▸ About this exercise
Scan the entries below. Return every line that includes "Santa".

▸ Entries taken from a collection
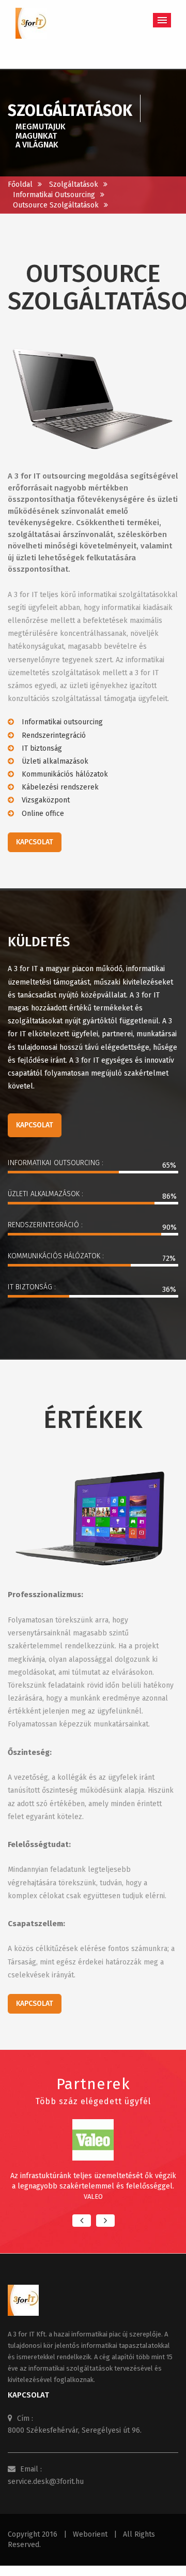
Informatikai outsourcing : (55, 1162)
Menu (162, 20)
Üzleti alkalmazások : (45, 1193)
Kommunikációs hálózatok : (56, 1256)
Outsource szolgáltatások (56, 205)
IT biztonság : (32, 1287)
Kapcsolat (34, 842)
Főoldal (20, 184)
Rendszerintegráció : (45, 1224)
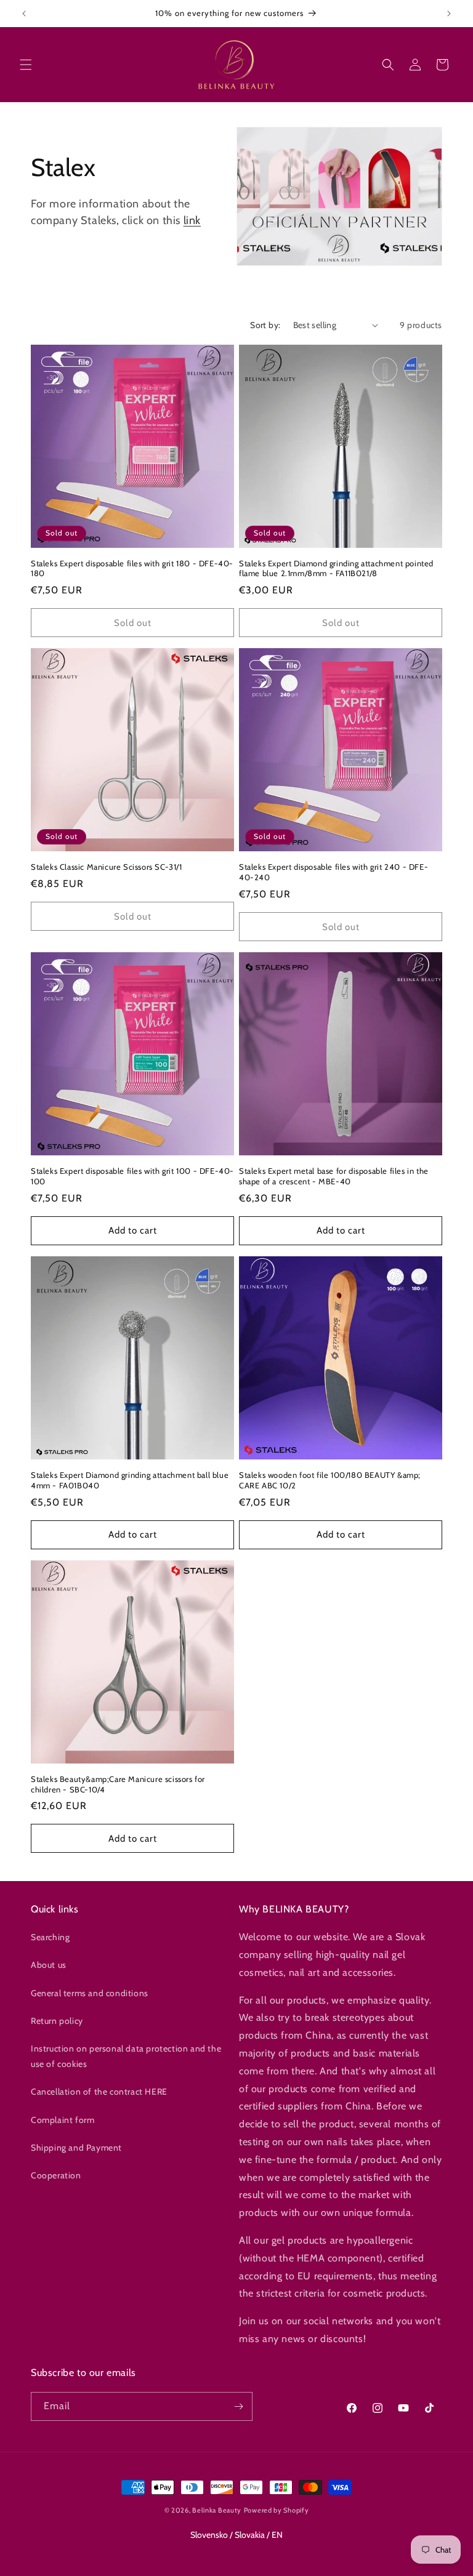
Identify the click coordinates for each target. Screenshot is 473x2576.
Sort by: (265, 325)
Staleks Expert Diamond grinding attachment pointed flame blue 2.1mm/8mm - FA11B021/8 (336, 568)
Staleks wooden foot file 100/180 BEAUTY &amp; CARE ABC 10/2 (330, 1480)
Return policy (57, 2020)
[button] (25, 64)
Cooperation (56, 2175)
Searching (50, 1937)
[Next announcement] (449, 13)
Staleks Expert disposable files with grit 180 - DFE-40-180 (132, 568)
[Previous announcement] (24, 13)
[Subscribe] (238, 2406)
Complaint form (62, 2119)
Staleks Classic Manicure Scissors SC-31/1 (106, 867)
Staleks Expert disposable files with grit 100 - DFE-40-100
...
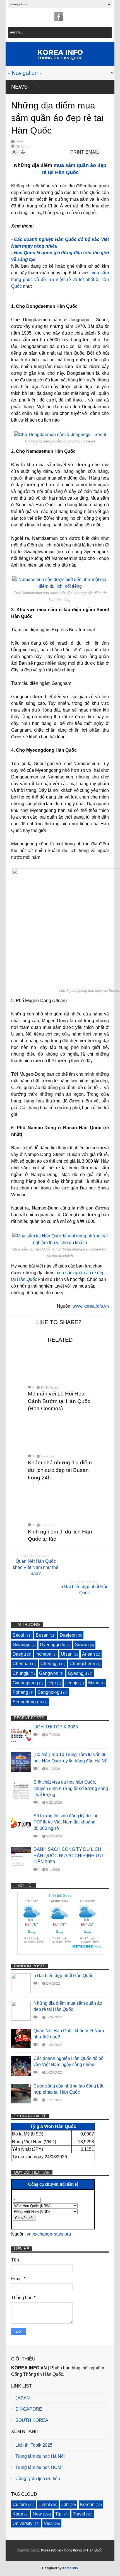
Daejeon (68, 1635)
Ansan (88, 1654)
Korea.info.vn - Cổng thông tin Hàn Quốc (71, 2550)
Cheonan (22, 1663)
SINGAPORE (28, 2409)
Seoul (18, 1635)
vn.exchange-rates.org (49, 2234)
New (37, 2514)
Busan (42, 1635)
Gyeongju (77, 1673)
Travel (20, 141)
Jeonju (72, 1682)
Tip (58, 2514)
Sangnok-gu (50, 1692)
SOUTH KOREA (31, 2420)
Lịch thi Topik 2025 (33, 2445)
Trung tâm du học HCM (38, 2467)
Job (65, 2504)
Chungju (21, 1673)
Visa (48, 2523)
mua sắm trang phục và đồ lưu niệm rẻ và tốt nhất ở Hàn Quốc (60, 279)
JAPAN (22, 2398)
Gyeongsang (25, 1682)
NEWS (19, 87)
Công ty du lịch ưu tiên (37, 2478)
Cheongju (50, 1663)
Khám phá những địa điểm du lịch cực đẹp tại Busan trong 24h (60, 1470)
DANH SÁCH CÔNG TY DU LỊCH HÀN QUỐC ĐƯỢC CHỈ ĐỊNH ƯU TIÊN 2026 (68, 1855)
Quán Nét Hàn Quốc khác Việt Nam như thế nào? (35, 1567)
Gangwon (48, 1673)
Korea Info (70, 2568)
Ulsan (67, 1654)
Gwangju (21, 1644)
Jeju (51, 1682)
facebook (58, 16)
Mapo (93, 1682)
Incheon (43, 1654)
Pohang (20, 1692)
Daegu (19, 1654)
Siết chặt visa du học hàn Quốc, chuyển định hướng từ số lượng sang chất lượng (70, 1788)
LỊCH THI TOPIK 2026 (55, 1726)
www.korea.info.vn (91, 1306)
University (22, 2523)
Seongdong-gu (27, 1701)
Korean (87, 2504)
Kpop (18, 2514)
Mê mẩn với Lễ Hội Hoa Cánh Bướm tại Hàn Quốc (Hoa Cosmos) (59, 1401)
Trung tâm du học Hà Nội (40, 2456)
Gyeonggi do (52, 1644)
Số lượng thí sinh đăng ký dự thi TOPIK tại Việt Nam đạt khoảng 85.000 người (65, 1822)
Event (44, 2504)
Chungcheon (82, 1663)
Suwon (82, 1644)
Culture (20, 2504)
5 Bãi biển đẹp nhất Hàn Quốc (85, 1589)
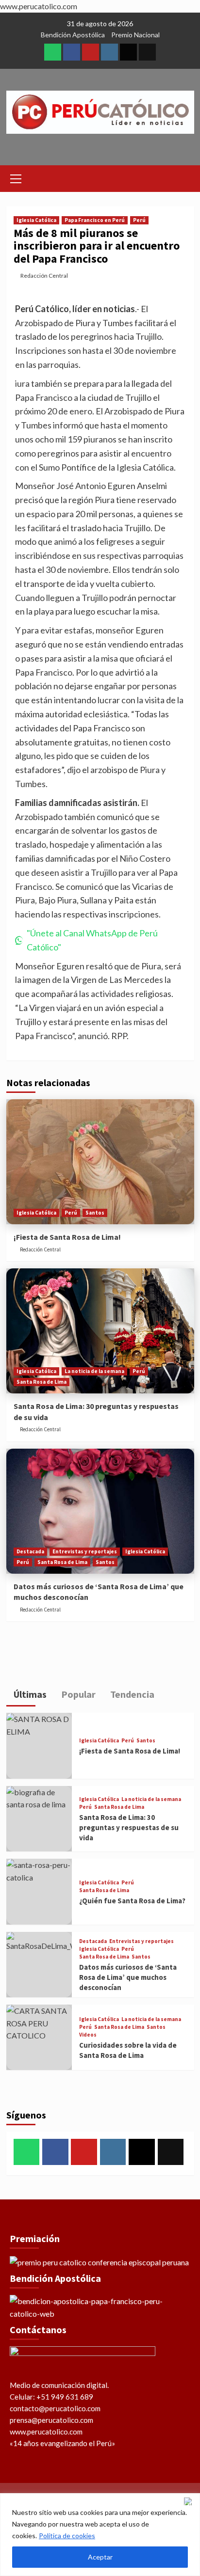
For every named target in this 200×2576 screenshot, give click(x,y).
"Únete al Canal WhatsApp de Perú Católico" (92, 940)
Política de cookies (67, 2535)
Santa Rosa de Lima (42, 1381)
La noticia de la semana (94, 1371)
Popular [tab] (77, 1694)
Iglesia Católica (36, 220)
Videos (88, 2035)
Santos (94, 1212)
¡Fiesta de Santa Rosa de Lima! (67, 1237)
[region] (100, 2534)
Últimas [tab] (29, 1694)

▸ Exercise output
Santa Rosa de Lima (42, 1381)
¡Fiesta de Santa Rosa de Lima! (67, 1237)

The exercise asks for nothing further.